I’m a fiddler. I like Steven Brust. I love most any novel with folk music as a theme, particularly when musicians are the characters. So why the fuck did I find Cowboy Feng’s Space Bar and Grill to be not even worth finishing? Good question — and one that I will answer in some detail. Perhaps more detail than this badly written novel deserves.
Now you must understand that it starts with one of the best openers I’ve ever encountered:
Cowboy Feng’s Space Bar and Grill has the best matzo ball soup in the galaxy. Lots of garlic, matzo balls with just the right consistency to absorb the flavor, big chunks of chicken, and the whole of it seasoned to a biting perfection. One bowl, along with maybe a couple of tamales, will usually do for a meal. As for entertainment, Feng gets some of the best Irish musicians you’ll ever hear — good instrumental backing, fine singing, some stupendous fiddle playing, and driving energy. Hell, some of the songs are actually Irish.
Now, that should make for a decent enough background, given a decent plot, eh? You wish! Even Spider Robinson in his Callahan’s Bar series does a better job of letting the reader in on what’s going on, and that series has really awful novels in it from time to time. I’ve read and enjoyed nearly everything else Steven Brust has written, including his collaboration with Emma Bull, Freedom and Necessity.

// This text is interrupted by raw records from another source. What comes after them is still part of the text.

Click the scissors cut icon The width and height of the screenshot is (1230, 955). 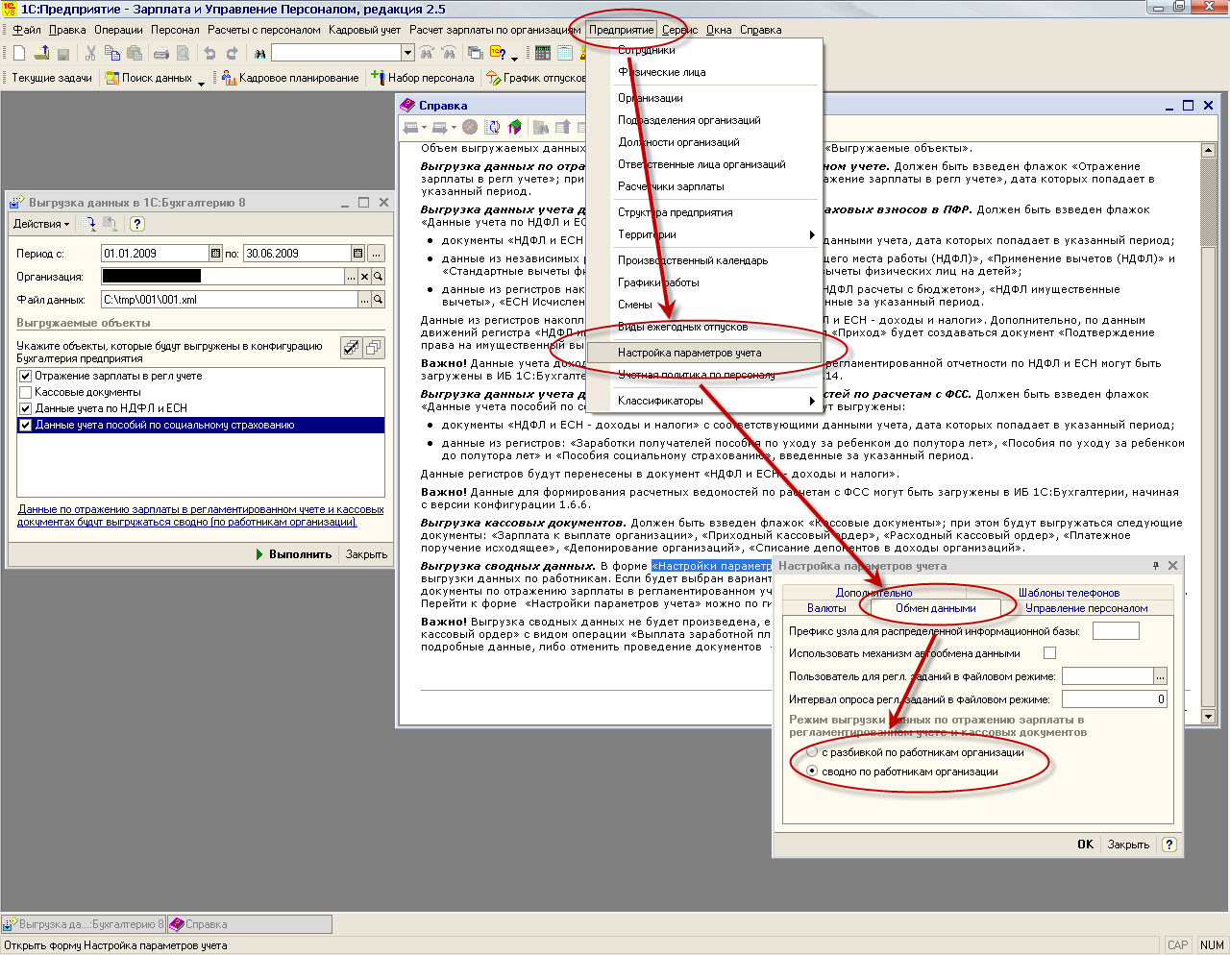tap(90, 54)
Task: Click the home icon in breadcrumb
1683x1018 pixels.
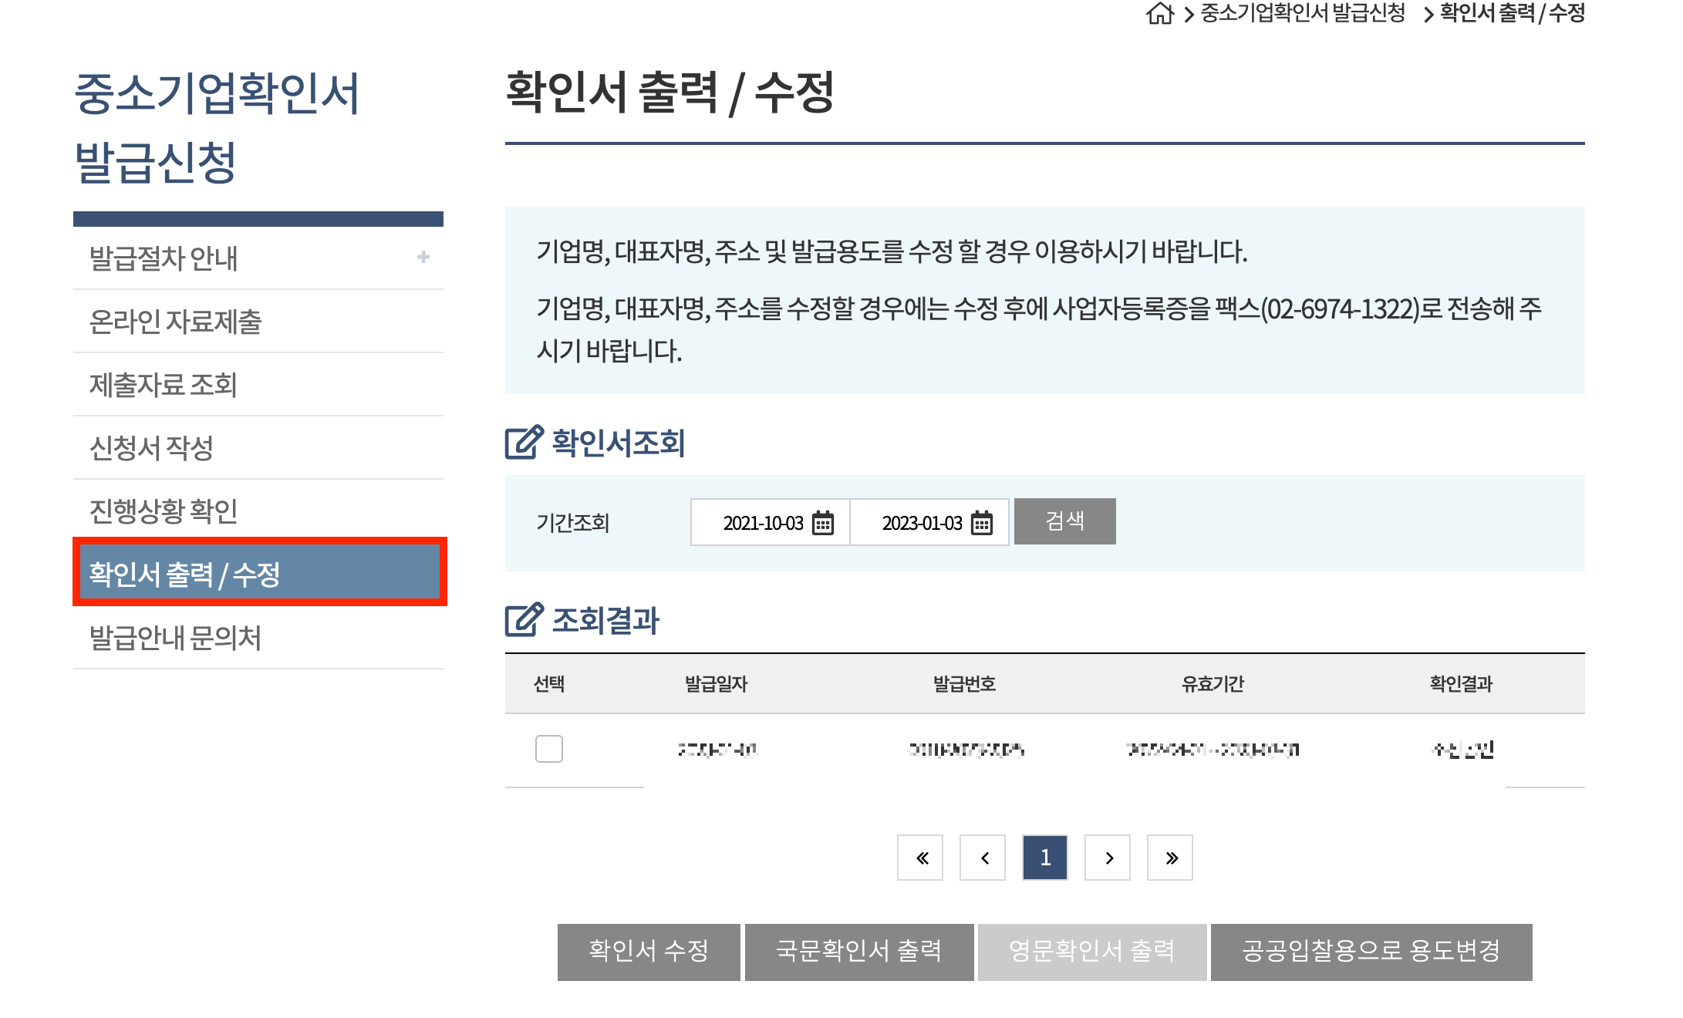Action: coord(1159,13)
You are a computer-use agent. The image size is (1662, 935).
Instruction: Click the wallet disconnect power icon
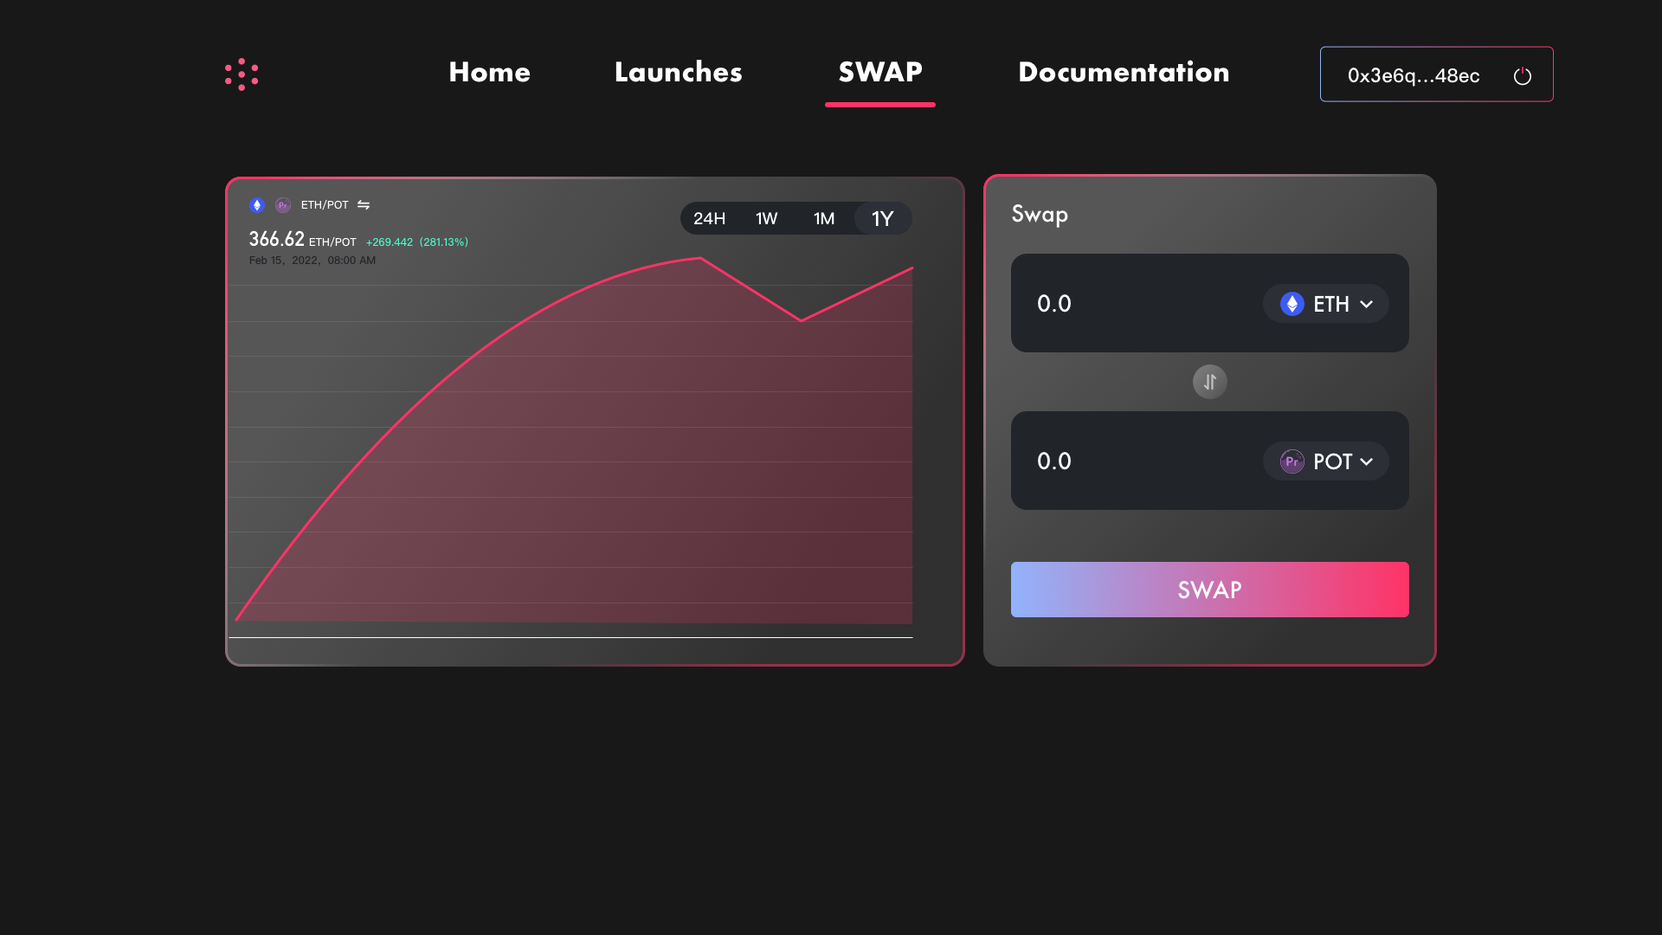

I figured this would be good too.
Indeed, nearly every Celtic musician I’ve known who liked fantasy has raved somewhat incoherently about Cowboy Feng’s Space Bar and Grill. So when the reprint of this novel showed up in the Mail Room here at Green Man, I grabbed it immediately, and settled in to read late one afternoon. As time passed, I had the increasingly annoying feeling that I was missing something. And I mean really missing the point of this piece of dreck. So I kept going back and rereading previous chapters to see if I had actually missed something, thinking that I had overlooked what was going on. But no, I hadn’t. I put it down for a week, then a few months, and finally went back to it.

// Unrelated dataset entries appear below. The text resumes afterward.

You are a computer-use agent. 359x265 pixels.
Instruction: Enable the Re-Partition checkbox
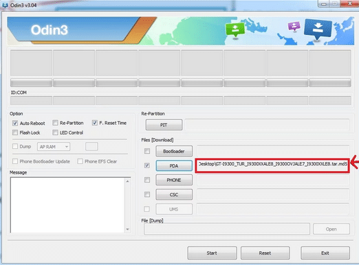click(x=55, y=123)
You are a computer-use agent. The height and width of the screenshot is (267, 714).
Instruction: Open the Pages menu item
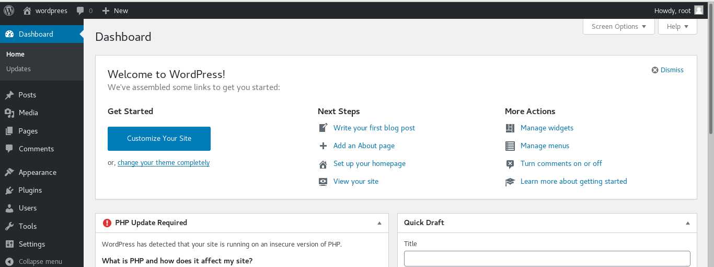point(28,131)
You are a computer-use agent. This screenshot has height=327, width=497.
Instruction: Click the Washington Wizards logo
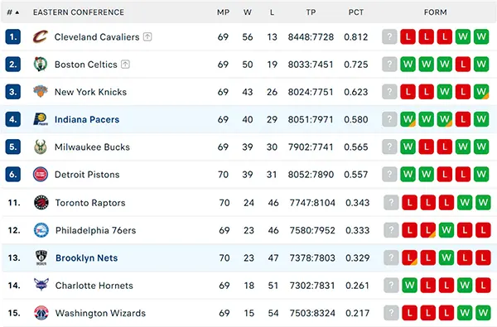tap(41, 313)
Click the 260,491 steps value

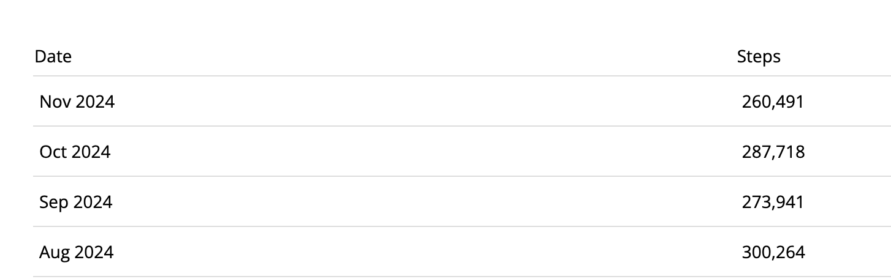pyautogui.click(x=772, y=102)
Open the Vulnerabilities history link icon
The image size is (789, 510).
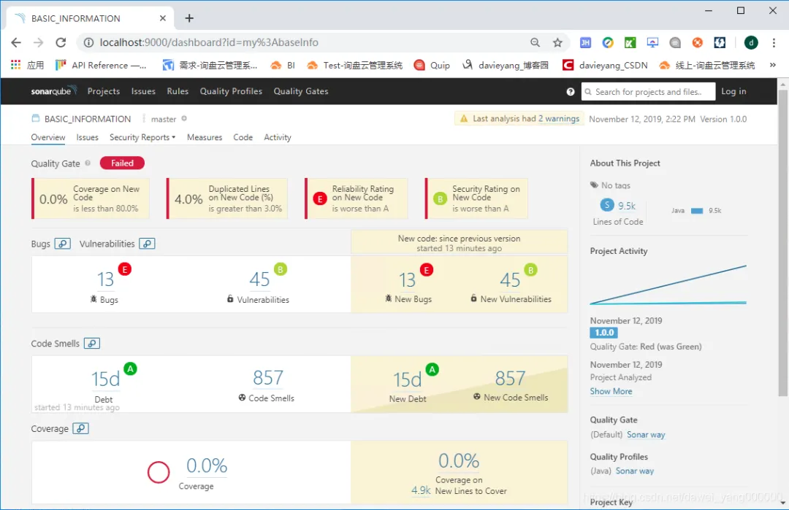(147, 244)
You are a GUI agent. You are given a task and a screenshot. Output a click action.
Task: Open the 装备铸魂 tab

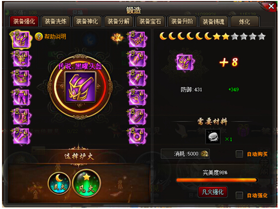[x=213, y=21]
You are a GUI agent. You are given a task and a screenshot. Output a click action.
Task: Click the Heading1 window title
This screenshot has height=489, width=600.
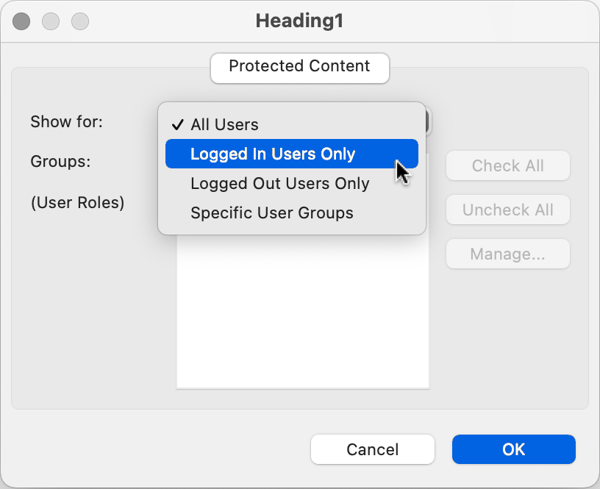coord(299,21)
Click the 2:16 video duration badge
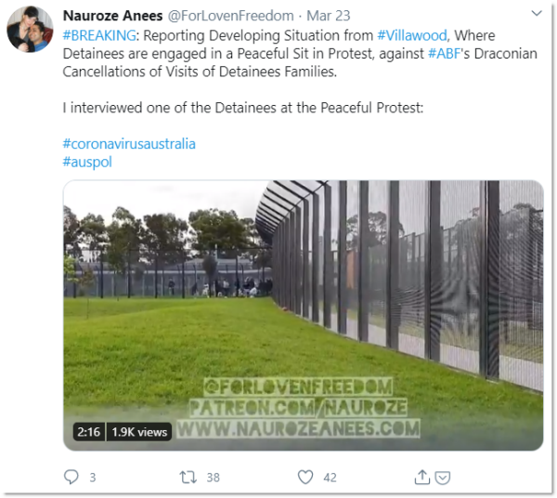 click(89, 432)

Finally, during this final attempt, I realized what was missing. This book has not a single bleedin’ character that I can even vaguely care about. Not one at all. Like Charles de Lint’s The Onion Girl, there are no sympathetic characters, so I can’t connect to the story. Jaime fucks a lot, but doesn’t love. Tom makes puns, badly. Rose drinks whiskey, a lot of it.
You get the idea. One reviewer said correctly that these are mannerisms masquerading as characters. I was hoping that folks attempting to bomb Cowboy Feng’s Space Bar and Grill out of existence would succeed, to put me out of me misery. (Don’t ask what that has to do with the plot, as it won’t help. Nothing will.) Ignore this novel and write it off as something that Brust would have best tossed in the rubbish bin.
Badly drawn characters, badly thought-out plot, and bad use of a promising idea. That sums up Cowboy Feng’s Space Bar and Grill. You’ve been warned!